Kurios: Mann schoss auf sein eigenes Auto

Gegenüber der Polizei gab der Mostviertler aber an, dass Unbekannte auf seinen Pkw gefeuert hätten. Kripo überführte ihn.

Mit einem ungewöhnlichen Fall musste sich in den vergangenen Tagen das Landeskriminalamt Niederösterreich auseinandersetzen. Ein Mann hatte bei der Polizei angezeigt, dass auf sein Auto geschossen worden sei. Die Tat, so der Anzeiger, sei in der Silvesternacht passiert. Er habe in Wien gefeiert und als er mit seinem Pkw wieder nach Hause fahren wollte, seien ihm Einschusslöcher im Bereich des Daches aufgefallen.

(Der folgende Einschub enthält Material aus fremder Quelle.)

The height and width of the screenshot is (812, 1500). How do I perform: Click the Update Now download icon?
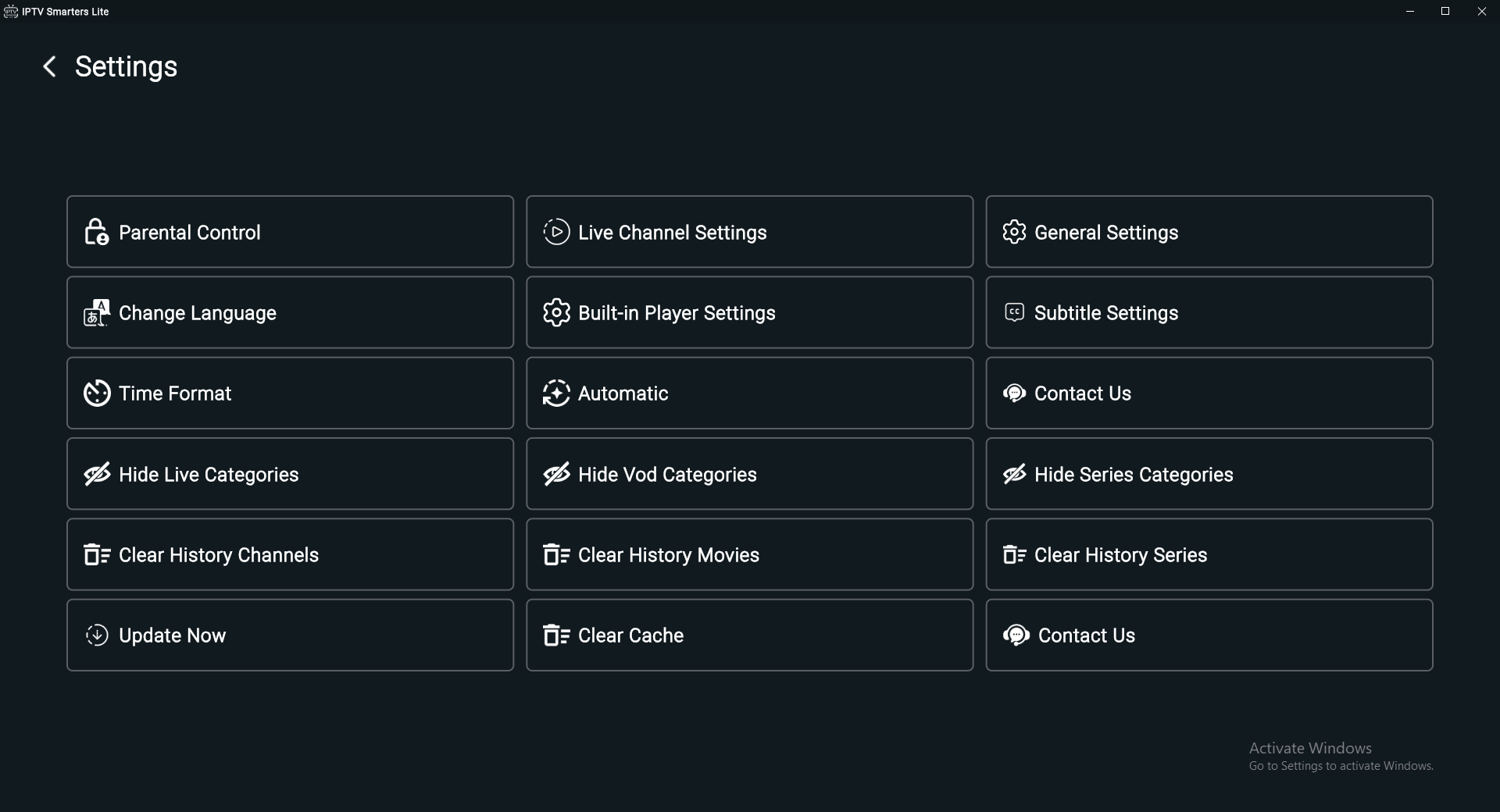coord(96,635)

Und damit traten auch schon die Spezialisten der kriminalpolizeilichen Untersuchungsstelle (KPU) in Aktion, die sich das Fahrzeug einmal genauer anschauten. Die Beamten der KPU sind absolute Experten in ihrem Bereich, pro Jahr analysieren sie zigtausende Unfallbilder, nehmen gefälschte Dokumente unter die Lupe, analysieren Spuren.

Rasch stellte sich heraus, dass an der Geschichte etwas nicht stimmen kann. Nach und nach gab der Mostviertler zu, dass der wahre Verursacher der Einschusslöcher er selbst sei. Der Mann hatte Schießübungen durchgeführt, dabei das Gewehr auf dem Autodach angelegt. Weil er aber die Krümmung des Daches unterschätzt hatte, bekam auch das Fahrzeug einige Projektilteile ab.

Ob der Anzeiger nun mit rechtlichen Konsequenzen rechnen muss, ist noch nicht klar. Die Ermittlungen laufen noch.